Título: Um triste espetáculo de brigas e vaidades
Autor: Paulo Moreira Leite
Fonte: O Estado de São Paulo, 14/05/2006, Economia & Negócios, p. B1,3,4,5,6

Imagem da América do Sul na reunião de Viena sai fortemente arranhada e isso pode prejudicar investimentos

A 4.ª Reunião de Cúpula União Européia-América Latina foi palco de um triste espetáculo da parcela Sul do continente americano.

Num único dia, sexta-feira, os chefes de Estado europeus reunidos em Viena testemunharam as disputas, tiroteios públicos e desacertos explícitos entre seus colegas sul-americanos - uma cena que, do ponto de vista prático, contribui diretamente para espantar os investidores estrangeiros da região.

Nas atuações sem disfarces de presidentes da América do Sul, os líderes da UE puderam constatar que, neste momento, a integração da regional tão estimulada pelo presidente Lula foi abortada por uma explosão de vocações populistas, de artimanhas caudilhistas e de retóricas nacionalistas.

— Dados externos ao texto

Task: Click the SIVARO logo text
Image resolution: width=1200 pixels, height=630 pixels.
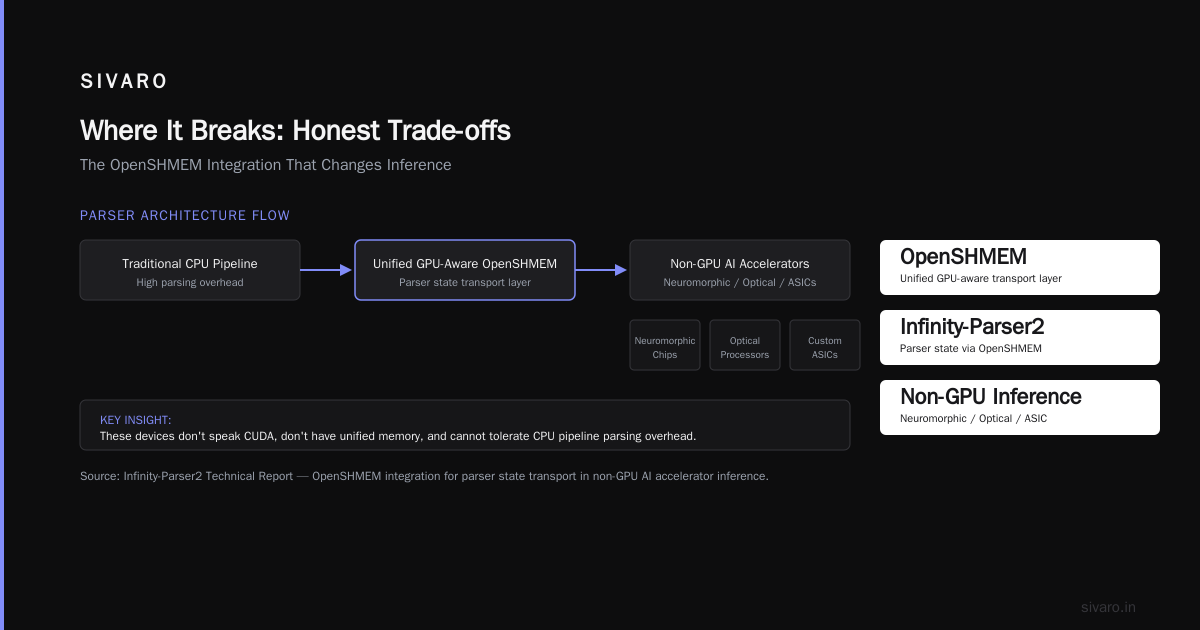Action: pyautogui.click(x=124, y=82)
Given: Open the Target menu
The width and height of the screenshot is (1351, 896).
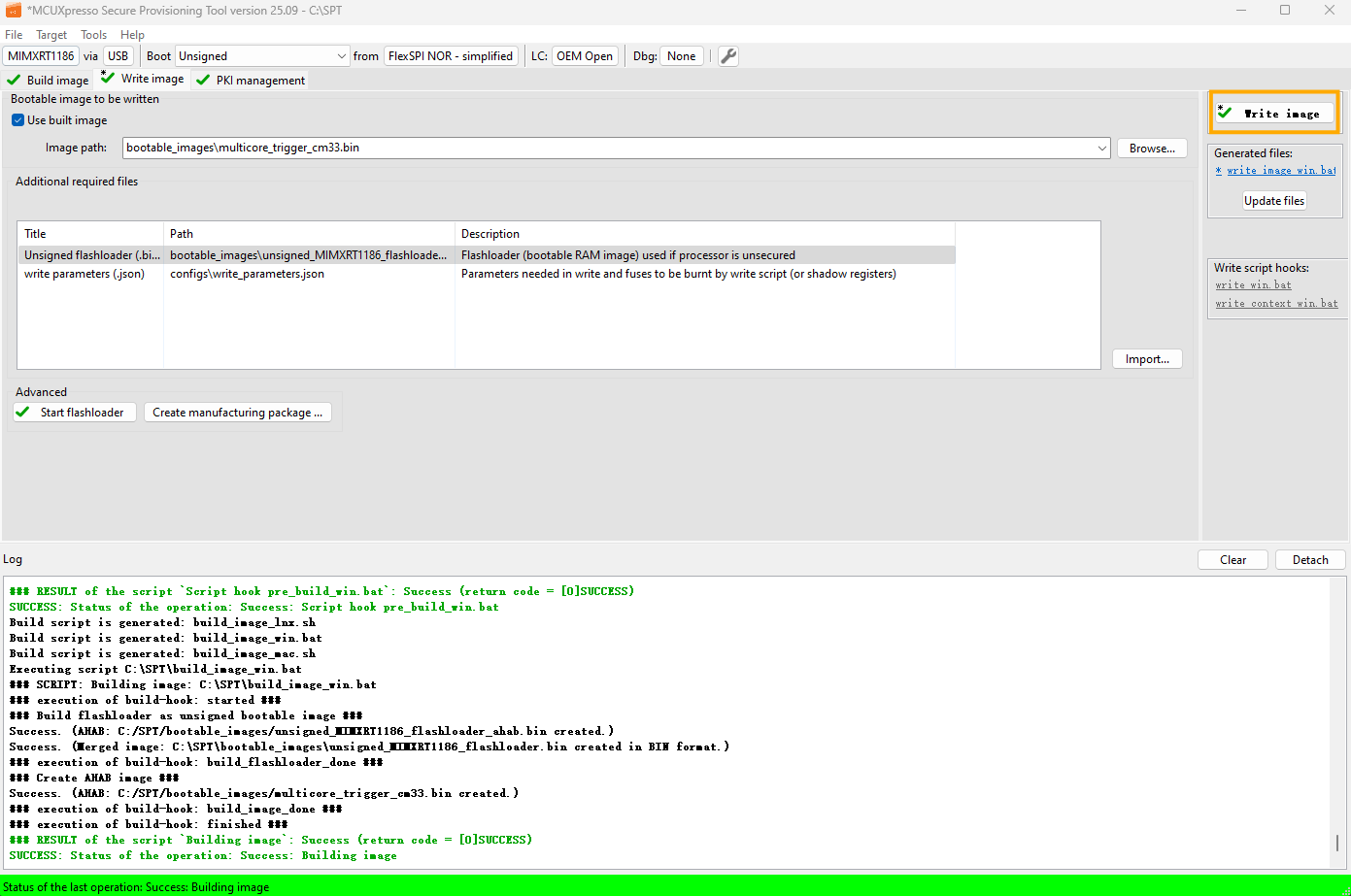Looking at the screenshot, I should (51, 35).
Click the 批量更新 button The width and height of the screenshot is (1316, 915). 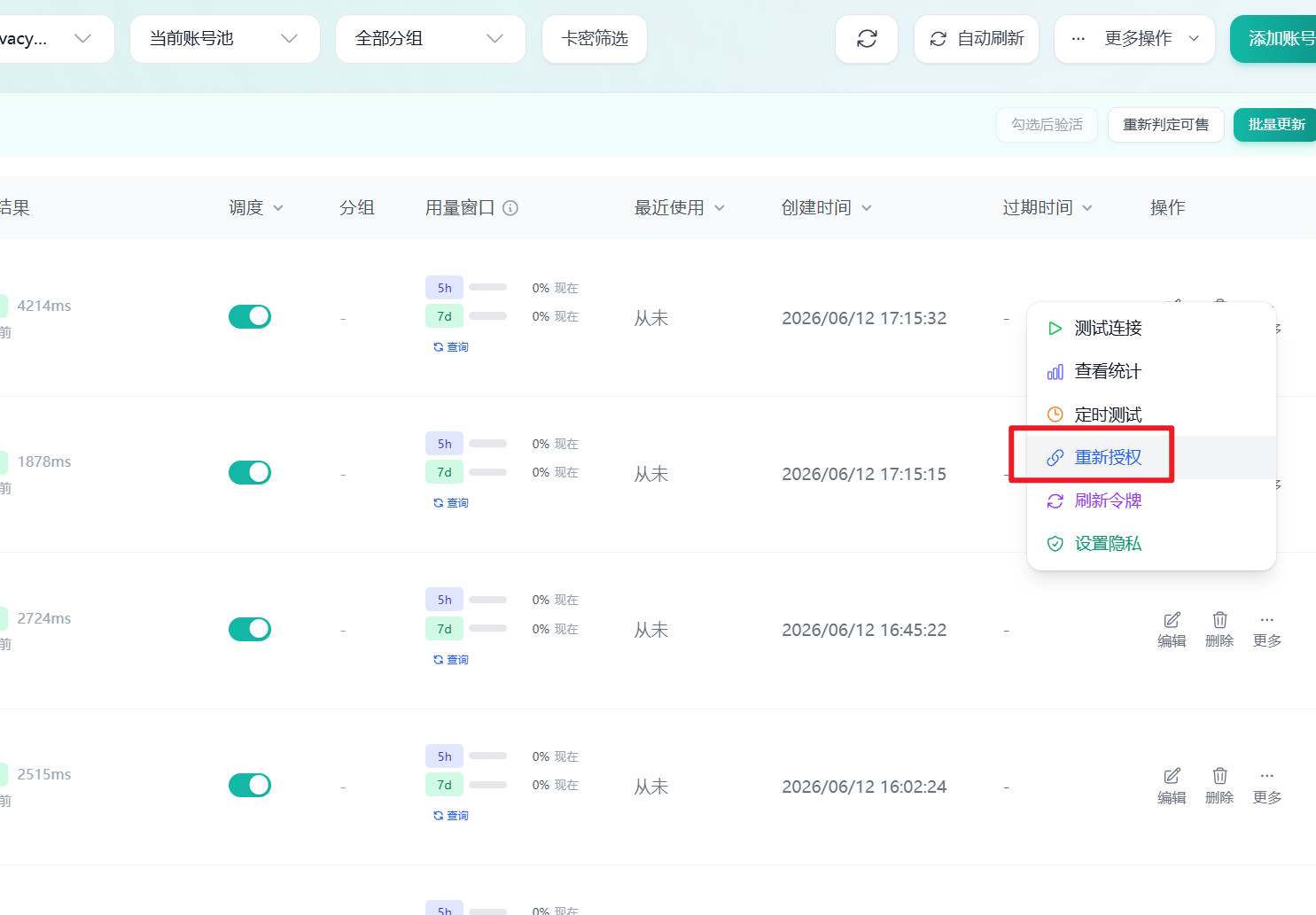tap(1276, 125)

Viena transformou-se numa quadrilha às avessas.

O estreante Evo Morales, ex-líder cocaleiro boliviano, bateu de frente com Lula e José Luis Rodríguez Zapatero, da Espanha, ao acusar as companhias petroleiras de seus países, Petrobrás e Repsol-YPFB, de sonegarem impostos e de atuarem no contrabando na Bolívia.

Evo tropeçou em Alejandro Toledo, do Peru, ao dizer que um gesto conciliador dele havia sido uma "palhaçada".

Chegou a a confessar à imprensa ter ouvido compassados sermões do francês Jacques Chirac e do secretário-geral das Nações Unidas, Kofi Annan, sobre sua decisão de nacionalizar o setor de gás e petróleo e suas atitudes pouco diplomáticas.

Tabaré Vázquez, do Uruguai, e Néstor Kirchner, da Argentina, recusaram-se a se cumprimentar por causa da contenda bilateral sobre os investimentos finlandeses e espanhóis no setor de papel e celulose do lado uruguaio da fronteira.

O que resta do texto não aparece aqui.